• _What you have to do_:
Repeat each line of the records below exactly.

• _Data shown_:
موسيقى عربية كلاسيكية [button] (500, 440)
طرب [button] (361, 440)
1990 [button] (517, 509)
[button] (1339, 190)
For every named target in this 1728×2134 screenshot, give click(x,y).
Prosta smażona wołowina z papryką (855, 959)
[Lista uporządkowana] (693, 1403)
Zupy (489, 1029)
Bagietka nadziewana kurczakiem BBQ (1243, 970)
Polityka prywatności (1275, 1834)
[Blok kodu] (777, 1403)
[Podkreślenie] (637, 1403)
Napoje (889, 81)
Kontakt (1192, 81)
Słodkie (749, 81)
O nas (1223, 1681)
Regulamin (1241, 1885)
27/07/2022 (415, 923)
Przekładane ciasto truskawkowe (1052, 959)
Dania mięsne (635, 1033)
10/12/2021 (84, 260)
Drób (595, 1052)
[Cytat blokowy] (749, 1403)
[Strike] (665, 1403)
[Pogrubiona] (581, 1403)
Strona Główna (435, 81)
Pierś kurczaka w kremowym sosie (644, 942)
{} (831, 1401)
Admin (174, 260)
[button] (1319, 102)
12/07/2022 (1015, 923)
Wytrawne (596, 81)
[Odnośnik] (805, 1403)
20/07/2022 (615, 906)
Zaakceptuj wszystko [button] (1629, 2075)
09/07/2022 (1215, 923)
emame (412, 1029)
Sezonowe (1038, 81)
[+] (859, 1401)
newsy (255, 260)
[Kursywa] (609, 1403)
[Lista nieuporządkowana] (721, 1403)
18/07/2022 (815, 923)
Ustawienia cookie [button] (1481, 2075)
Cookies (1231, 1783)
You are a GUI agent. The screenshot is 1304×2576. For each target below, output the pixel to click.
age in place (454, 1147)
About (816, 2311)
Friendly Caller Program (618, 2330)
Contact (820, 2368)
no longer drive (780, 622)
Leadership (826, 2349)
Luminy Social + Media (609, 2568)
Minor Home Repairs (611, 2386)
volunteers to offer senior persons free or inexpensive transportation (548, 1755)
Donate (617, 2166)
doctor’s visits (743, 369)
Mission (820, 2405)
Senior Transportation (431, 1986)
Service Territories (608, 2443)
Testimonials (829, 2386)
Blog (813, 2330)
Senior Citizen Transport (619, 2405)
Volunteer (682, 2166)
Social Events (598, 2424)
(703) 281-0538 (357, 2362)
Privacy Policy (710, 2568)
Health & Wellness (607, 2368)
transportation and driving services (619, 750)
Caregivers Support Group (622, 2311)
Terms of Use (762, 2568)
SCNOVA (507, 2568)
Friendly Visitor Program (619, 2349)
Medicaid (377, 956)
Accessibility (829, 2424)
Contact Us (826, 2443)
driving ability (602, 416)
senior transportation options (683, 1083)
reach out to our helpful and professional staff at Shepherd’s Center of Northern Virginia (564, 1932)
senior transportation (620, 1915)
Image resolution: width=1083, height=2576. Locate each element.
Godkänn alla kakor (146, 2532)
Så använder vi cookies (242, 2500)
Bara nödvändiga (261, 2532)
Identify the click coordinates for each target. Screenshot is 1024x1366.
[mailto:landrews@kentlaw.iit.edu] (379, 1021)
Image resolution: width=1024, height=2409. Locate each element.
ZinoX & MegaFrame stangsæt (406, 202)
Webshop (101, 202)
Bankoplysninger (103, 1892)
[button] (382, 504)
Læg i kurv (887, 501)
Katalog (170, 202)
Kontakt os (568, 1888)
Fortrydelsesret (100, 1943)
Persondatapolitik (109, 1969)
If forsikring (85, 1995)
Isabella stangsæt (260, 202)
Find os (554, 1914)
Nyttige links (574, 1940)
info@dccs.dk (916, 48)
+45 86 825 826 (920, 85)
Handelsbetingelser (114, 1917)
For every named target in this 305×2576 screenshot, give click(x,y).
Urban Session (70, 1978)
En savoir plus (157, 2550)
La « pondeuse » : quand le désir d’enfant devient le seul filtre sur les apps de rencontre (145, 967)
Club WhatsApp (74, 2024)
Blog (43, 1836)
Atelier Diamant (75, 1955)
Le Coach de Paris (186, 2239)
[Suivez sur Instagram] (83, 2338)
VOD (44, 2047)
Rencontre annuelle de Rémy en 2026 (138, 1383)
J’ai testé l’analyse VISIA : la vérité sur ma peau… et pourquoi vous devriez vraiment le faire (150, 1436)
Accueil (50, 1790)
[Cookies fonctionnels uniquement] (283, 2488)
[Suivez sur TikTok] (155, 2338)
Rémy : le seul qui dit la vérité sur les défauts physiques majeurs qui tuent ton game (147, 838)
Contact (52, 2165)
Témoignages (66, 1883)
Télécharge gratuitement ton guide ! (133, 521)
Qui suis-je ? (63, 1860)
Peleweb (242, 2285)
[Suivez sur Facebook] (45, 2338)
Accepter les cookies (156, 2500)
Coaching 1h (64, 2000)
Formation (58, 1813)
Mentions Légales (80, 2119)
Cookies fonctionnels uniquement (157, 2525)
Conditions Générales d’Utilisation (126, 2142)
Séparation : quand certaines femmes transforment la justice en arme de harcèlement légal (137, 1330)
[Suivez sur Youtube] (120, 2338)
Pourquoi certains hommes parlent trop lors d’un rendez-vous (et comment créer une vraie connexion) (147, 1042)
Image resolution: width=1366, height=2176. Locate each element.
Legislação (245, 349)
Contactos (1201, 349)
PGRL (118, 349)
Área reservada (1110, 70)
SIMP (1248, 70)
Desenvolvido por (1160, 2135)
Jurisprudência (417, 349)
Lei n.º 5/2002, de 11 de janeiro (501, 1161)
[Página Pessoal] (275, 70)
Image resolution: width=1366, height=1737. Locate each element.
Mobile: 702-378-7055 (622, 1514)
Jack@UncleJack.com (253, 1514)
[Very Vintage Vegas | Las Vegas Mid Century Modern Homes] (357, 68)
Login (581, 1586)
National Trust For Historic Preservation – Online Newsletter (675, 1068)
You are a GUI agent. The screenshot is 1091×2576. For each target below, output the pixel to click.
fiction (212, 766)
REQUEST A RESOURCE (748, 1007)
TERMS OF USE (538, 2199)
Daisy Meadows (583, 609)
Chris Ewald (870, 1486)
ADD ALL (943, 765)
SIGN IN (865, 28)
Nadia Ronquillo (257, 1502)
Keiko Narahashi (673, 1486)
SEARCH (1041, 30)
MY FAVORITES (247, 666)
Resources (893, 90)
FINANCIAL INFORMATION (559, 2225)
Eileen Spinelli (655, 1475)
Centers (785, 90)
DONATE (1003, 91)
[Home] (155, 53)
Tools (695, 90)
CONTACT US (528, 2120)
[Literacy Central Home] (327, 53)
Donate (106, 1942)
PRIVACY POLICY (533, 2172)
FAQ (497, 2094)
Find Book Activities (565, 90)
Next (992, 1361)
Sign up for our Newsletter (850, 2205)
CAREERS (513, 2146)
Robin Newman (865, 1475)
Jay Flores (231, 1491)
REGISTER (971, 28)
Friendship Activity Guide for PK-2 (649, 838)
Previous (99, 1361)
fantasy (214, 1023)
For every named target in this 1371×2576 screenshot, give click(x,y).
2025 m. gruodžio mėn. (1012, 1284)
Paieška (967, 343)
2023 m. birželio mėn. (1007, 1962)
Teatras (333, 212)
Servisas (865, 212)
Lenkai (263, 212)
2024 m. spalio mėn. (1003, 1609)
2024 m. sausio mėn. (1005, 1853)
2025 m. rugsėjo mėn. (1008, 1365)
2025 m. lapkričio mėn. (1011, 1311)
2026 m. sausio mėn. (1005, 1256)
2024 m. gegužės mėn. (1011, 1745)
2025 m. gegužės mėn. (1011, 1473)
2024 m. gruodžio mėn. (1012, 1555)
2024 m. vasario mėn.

• _Answer to this task_:
موسيقى عربية كلاسيكية [button] (500, 440)
طرب [button] (361, 440)
1990 [button] (517, 509)
[button] (1339, 190)
For every named target in this 1728×2134 screenshot, give click(x,y).
Prosta smażona wołowina z papryką (855, 959)
[Lista uporządkowana] (693, 1403)
Zupy (489, 1029)
Bagietka nadziewana kurczakiem BBQ (1243, 970)
Polityka prywatności (1275, 1834)
[Blok kodu] (777, 1403)
[Podkreślenie] (637, 1403)
Napoje (889, 81)
Kontakt (1192, 81)
Słodkie (749, 81)
O nas (1223, 1681)
Regulamin (1241, 1885)
27/07/2022 (415, 923)
Przekładane ciasto truskawkowe (1052, 959)
Dania mięsne (635, 1033)
10/12/2021 (84, 260)
Drób (595, 1052)
[Cytat blokowy] (749, 1403)
[Strike] (665, 1403)
[Pogrubiona] (581, 1403)
Strona Główna (435, 81)
Pierś kurczaka w kremowym sosie (644, 942)
{} (831, 1401)
Admin (174, 260)
[button] (1319, 102)
12/07/2022 (1015, 923)
Wytrawne (596, 81)
[Odnośnik] (805, 1403)
20/07/2022 (615, 906)
Zaakceptuj wszystko [button] (1629, 2075)
09/07/2022 (1215, 923)
emame (412, 1029)
Sezonowe (1038, 81)
[+] (859, 1401)
newsy (255, 260)
[Kursywa] (609, 1403)
[Lista nieuporządkowana] (721, 1403)
18/07/2022 (815, 923)
Ustawienia cookie [button] (1481, 2075)
Cookies (1231, 1783)
You are a GUI agent. The screenshot is 1304×2576. For each target below, output the pixel to click.
age in place (454, 1147)
About (816, 2311)
Friendly Caller Program (618, 2330)
Contact (820, 2368)
no longer drive (780, 622)
Leadership (826, 2349)
Luminy Social + Media (609, 2568)
Minor Home Repairs (611, 2386)
volunteers to offer senior persons free or inexpensive transportation (548, 1755)
Donate (617, 2166)
doctor’s visits (743, 369)
Mission (820, 2405)
Senior Transportation (431, 1986)
Service Territories (608, 2443)
Testimonials (829, 2386)
Blog (813, 2330)
Senior Citizen Transport (619, 2405)
Volunteer (682, 2166)
Social Events (598, 2424)
(703) 281-0538 (357, 2362)
Privacy Policy (710, 2568)
Health & Wellness (607, 2368)
transportation and driving services (619, 750)
Caregivers Support Group (622, 2311)
Terms of Use (762, 2568)
SCNOVA (507, 2568)
Friendly Visitor Program (619, 2349)
Medicaid (377, 956)
Accessibility (829, 2424)
Contact Us (826, 2443)
driving ability (602, 416)
senior transportation options (683, 1083)
reach out to our helpful and professional staff at Shepherd’s Center of Northern Virginia (564, 1932)
senior transportation (620, 1915)
Image resolution: width=1083, height=2576. Locate each element.
Godkänn alla kakor (146, 2532)
Så använder vi cookies (242, 2500)
Bara nödvändiga (261, 2532)
Identify the click coordinates for each target. Screenshot is 1024x1366.
[mailto:landrews@kentlaw.iit.edu] (379, 1021)
Image resolution: width=1024, height=2409. Locate each element.
ZinoX & MegaFrame stangsæt (406, 202)
Webshop (101, 202)
Bankoplysninger (103, 1892)
[button] (382, 504)
Læg i kurv (887, 501)
Katalog (170, 202)
Kontakt os (568, 1888)
Fortrydelsesret (100, 1943)
Persondatapolitik (109, 1969)
If forsikring (85, 1995)
Isabella stangsæt (260, 202)
Find os (554, 1914)
Nyttige links (574, 1940)
info@dccs.dk (916, 48)
+45 86 825 826 (920, 85)
Handelsbetingelser (114, 1917)
For every named target in this 305×2576 screenshot, give click(x,y).
Urban Session (70, 1978)
En savoir plus (157, 2550)
La « pondeuse » : quand le désir d’enfant devient le seul filtre sur les apps de rencontre (145, 967)
Club WhatsApp (74, 2024)
Blog (43, 1836)
Atelier Diamant (75, 1955)
Le Coach de Paris (186, 2239)
[Suivez sur Instagram] (83, 2338)
VOD (44, 2047)
Rencontre annuelle de Rémy en 2026 (138, 1383)
J’ai testé l’analyse VISIA : la vérité sur ma peau… et pourquoi vous devriez vraiment le faire (150, 1436)
Accueil (50, 1790)
[Cookies fonctionnels uniquement] (283, 2488)
[Suivez sur TikTok] (155, 2338)
Rémy : le seul qui dit la vérité sur les défauts physiques majeurs qui tuent ton game (147, 838)
Contact (52, 2165)
Témoignages (66, 1883)
Télécharge gratuitement ton guide ! (133, 521)
Qui suis-je ? (63, 1860)
Peleweb (242, 2285)
[Suivez sur Facebook] (45, 2338)
Accepter les cookies (156, 2500)
Coaching 1h (64, 2000)
Formation (58, 1813)
Mentions Légales (80, 2119)
Cookies fonctionnels uniquement (157, 2525)
Conditions Générales d’Utilisation (126, 2142)
Séparation : quand certaines femmes transforment la justice en arme de harcèlement légal (137, 1330)
[Suivez sur Youtube] (120, 2338)
Pourquoi certains hommes parlent trop lors d’un rendez-vous (et comment créer une vraie connexion) (147, 1042)
Image resolution: width=1366, height=2176. Locate each element.
Legislação (245, 349)
Contactos (1201, 349)
PGRL (118, 349)
Área reservada (1110, 70)
SIMP (1248, 70)
Desenvolvido por (1160, 2135)
Jurisprudência (417, 349)
Lei n.º 5/2002, de 11 de janeiro (501, 1161)
[Página Pessoal] (275, 70)
Image resolution: width=1366, height=1737. Locate each element.
Mobile: 702-378-7055 (622, 1514)
Jack@UncleJack.com (253, 1514)
[Very Vintage Vegas | Las Vegas Mid Century Modern Homes] (357, 68)
Login (581, 1586)
National Trust For Historic Preservation – Online Newsletter (675, 1068)
You are a GUI agent. The screenshot is 1091×2576. For each target below, output the pixel to click.
fiction (212, 766)
REQUEST A RESOURCE (748, 1007)
TERMS OF USE (538, 2199)
Daisy Meadows (583, 609)
Chris Ewald (870, 1486)
ADD ALL (943, 765)
SIGN IN (865, 28)
Nadia Ronquillo (257, 1502)
Keiko Narahashi (673, 1486)
SEARCH (1041, 30)
MY FAVORITES (247, 666)
Resources (893, 90)
FINANCIAL INFORMATION (559, 2225)
Eileen Spinelli (655, 1475)
Centers (785, 90)
DONATE (1003, 91)
[Home] (155, 53)
Tools (695, 90)
CONTACT US (528, 2120)
[Literacy Central Home] (327, 53)
Donate (106, 1942)
PRIVACY POLICY (533, 2172)
FAQ (497, 2094)
Find Book Activities (565, 90)
Next (992, 1361)
Sign up for our Newsletter (850, 2205)
CAREERS (513, 2146)
Robin Newman (865, 1475)
Jay Flores (231, 1491)
REGISTER (971, 28)
Friendship Activity Guide for PK-2 (649, 838)
Previous (99, 1361)
fantasy (214, 1023)
For every named target in this 1371×2576 screenshot, give click(x,y).
2025 m. gruodžio mėn. (1012, 1284)
Paieška (967, 343)
2023 m. birželio mėn. (1007, 1962)
Teatras (333, 212)
Servisas (865, 212)
Lenkai (263, 212)
2024 m. spalio mėn. (1003, 1609)
2024 m. sausio mėn. (1005, 1853)
2025 m. rugsėjo mėn. (1008, 1365)
2025 m. lapkričio mėn. (1011, 1311)
2026 m. sausio mėn. (1005, 1256)
2024 m. gegužės mėn. (1011, 1745)
2025 m. gegužės mėn. (1011, 1473)
2024 m. gruodžio mėn. (1012, 1555)
2024 m. vasario mėn.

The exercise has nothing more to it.